SUPPLIED RECORDS START
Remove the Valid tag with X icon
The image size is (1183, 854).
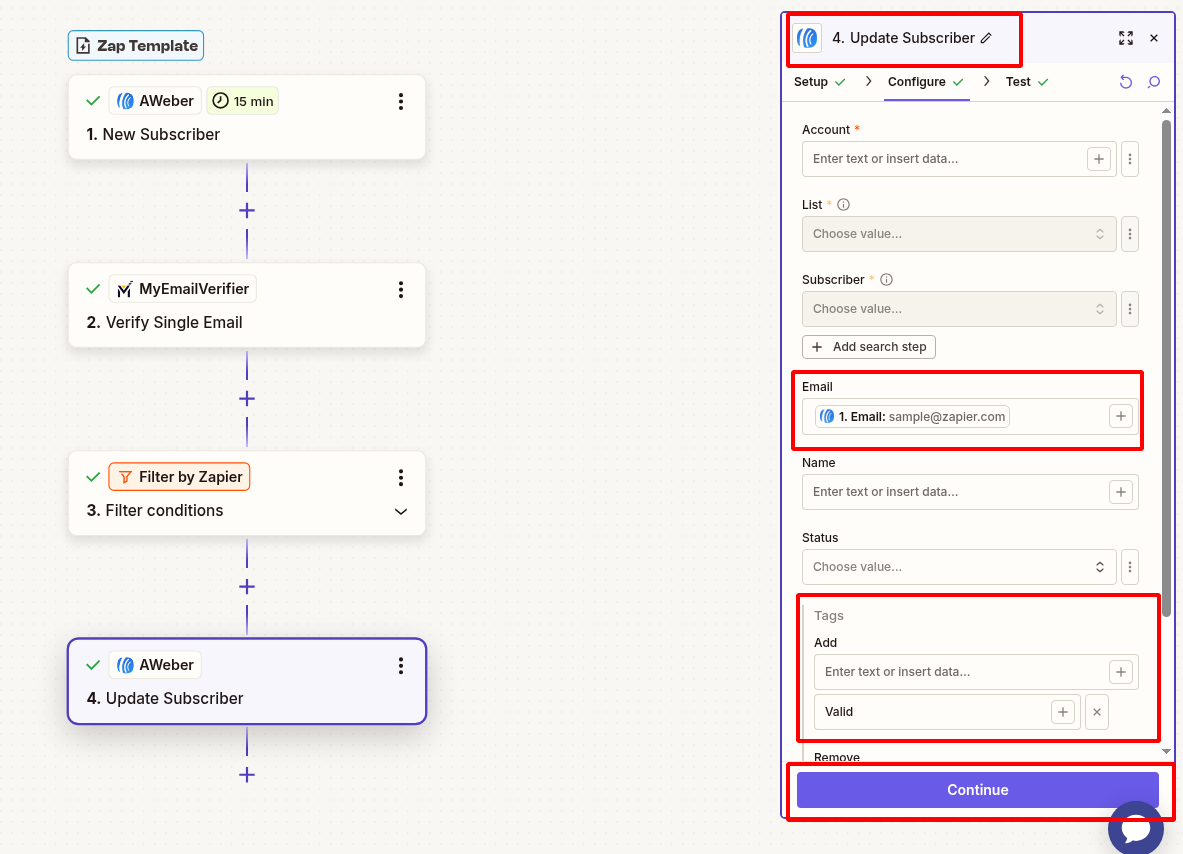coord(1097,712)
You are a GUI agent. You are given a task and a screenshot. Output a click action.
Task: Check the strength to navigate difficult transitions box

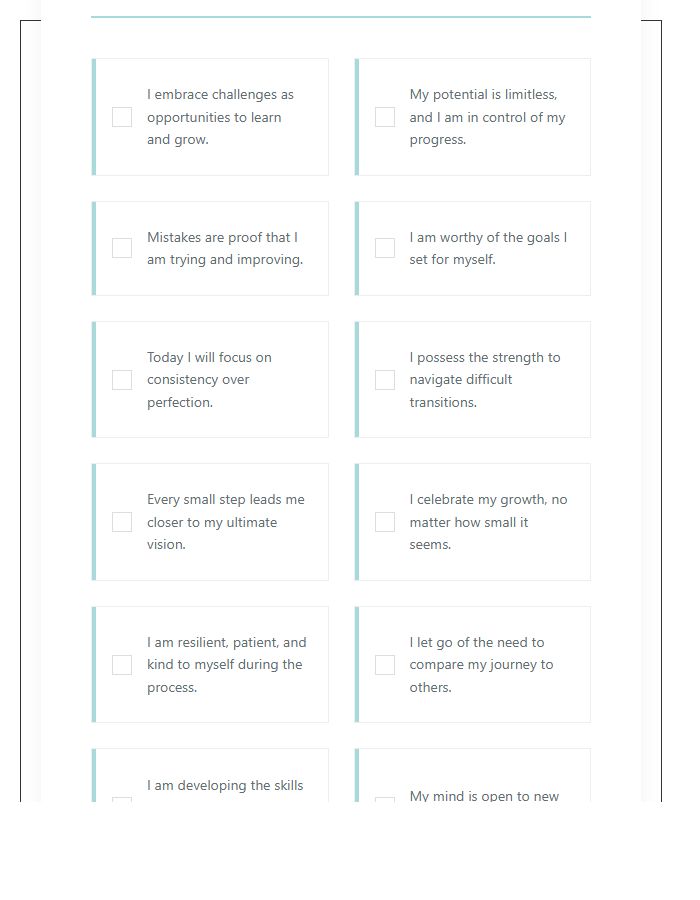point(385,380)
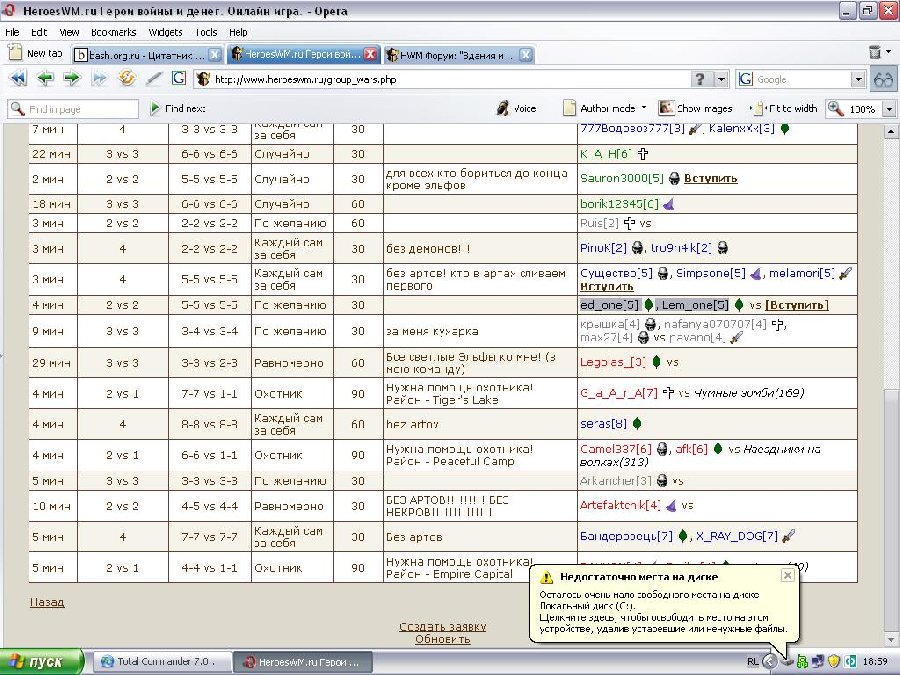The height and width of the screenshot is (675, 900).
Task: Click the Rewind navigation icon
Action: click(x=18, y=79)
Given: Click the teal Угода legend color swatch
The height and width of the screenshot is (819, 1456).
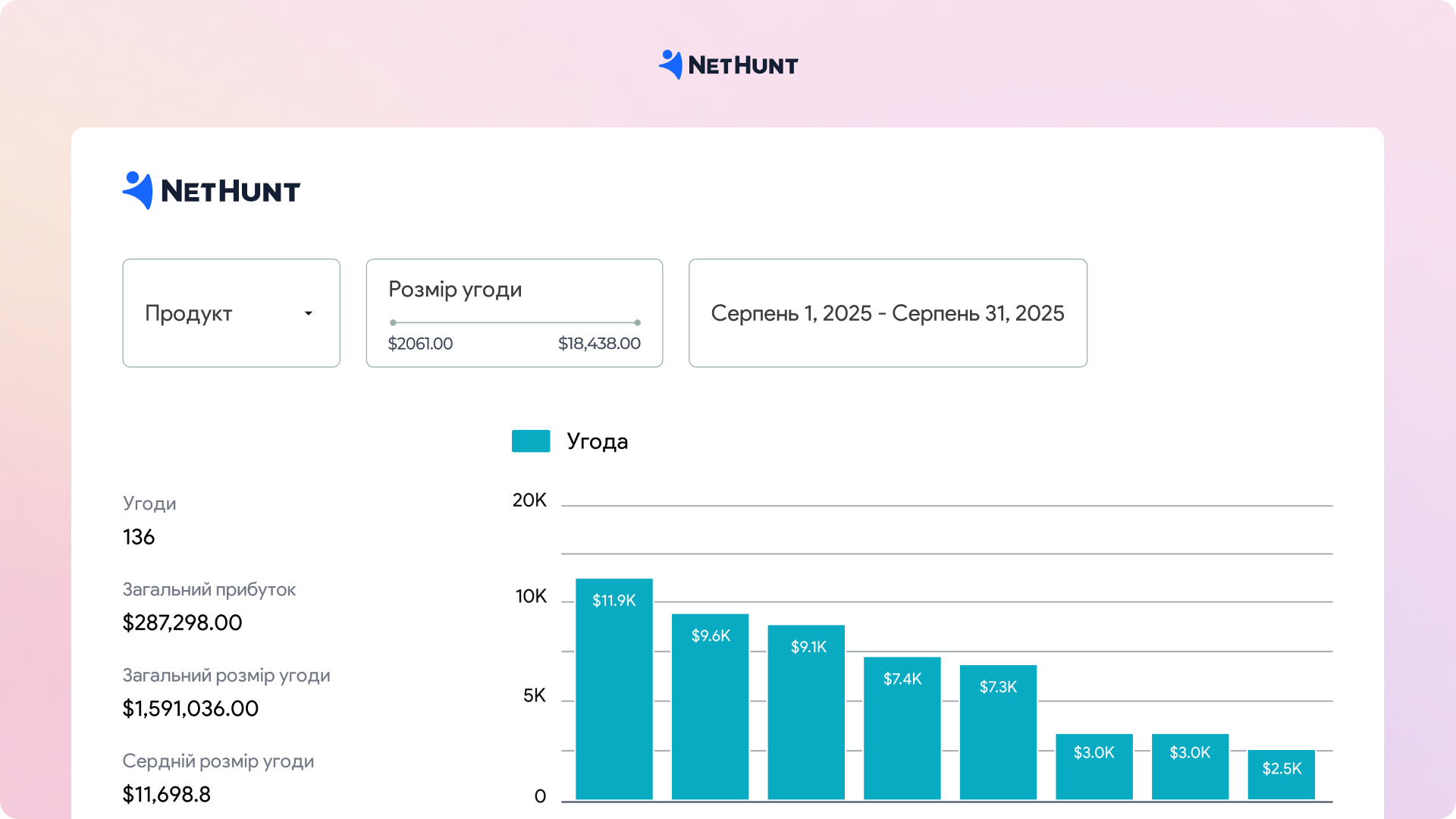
SUPPLIED RECORDS END
REQUIRED WORK: Every line from the one with "The image size is (1183, 854)." through the end of the records above belongs in the answer, copied exactly; no picture does.

TASK ANSWER:
The image size is (1183, 854).
coord(1097,712)
You are a GUI agent. You are given a task and a screenshot. Output a click action.
Task: Check the strength to navigate difficult transitions box

point(385,380)
The height and width of the screenshot is (675, 900).
Task: Click the Rewind navigation icon
Action: click(x=18, y=79)
Given: Click the teal Угода legend color swatch
The height and width of the screenshot is (819, 1456).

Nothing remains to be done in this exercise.